He recalled a boyhood trip to the Butt of Ness lighthouse, an experience which literally changed his view of life.
Murray, now of Shetland, said: “I remember going up to the gallery in my socks and sandals and I realised, standing there, there was this entirely different perspective on things. I felt semi-regal .Instead of always looking up at things, here I was looking down. I could see Dell Rock, I could see the pattern of the lazy beds. It was magical.
He added: "What I am saying is true of a lot of islanders.
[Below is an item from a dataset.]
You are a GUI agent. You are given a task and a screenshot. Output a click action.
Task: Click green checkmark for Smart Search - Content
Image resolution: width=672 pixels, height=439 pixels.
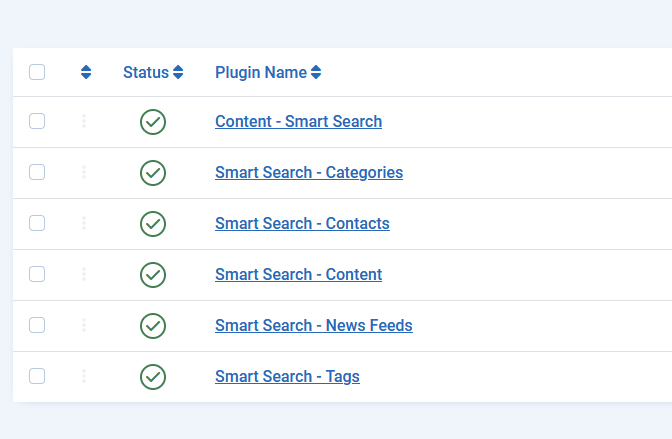pyautogui.click(x=153, y=274)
You are always aware of the light on the headland.”
The first warning lights for sailors working in Scotland’s water were probably fires lit by monks tucked away on the away on the country’s tiniest isles, such as the Benedictine Order who lived on the Isle of May from the 12th Century.
Lights were later maintained by clerics in Portpatrick and Fair Isle, Murray writes, and by the mid- 16th century beacons blazed at the busy mouths of Leith and Aberdeen harbours.
With trade driving safety on the east, the west was later in getting its shores lit. Some resistance was felt by islanders to the arrival of the Northern Lighthouse Board – which was formed in 1786 and harboured the talents of the Stevenson dynasty of lighthouse builders - not least given the usefulness of a shipwrecked cargo to residents.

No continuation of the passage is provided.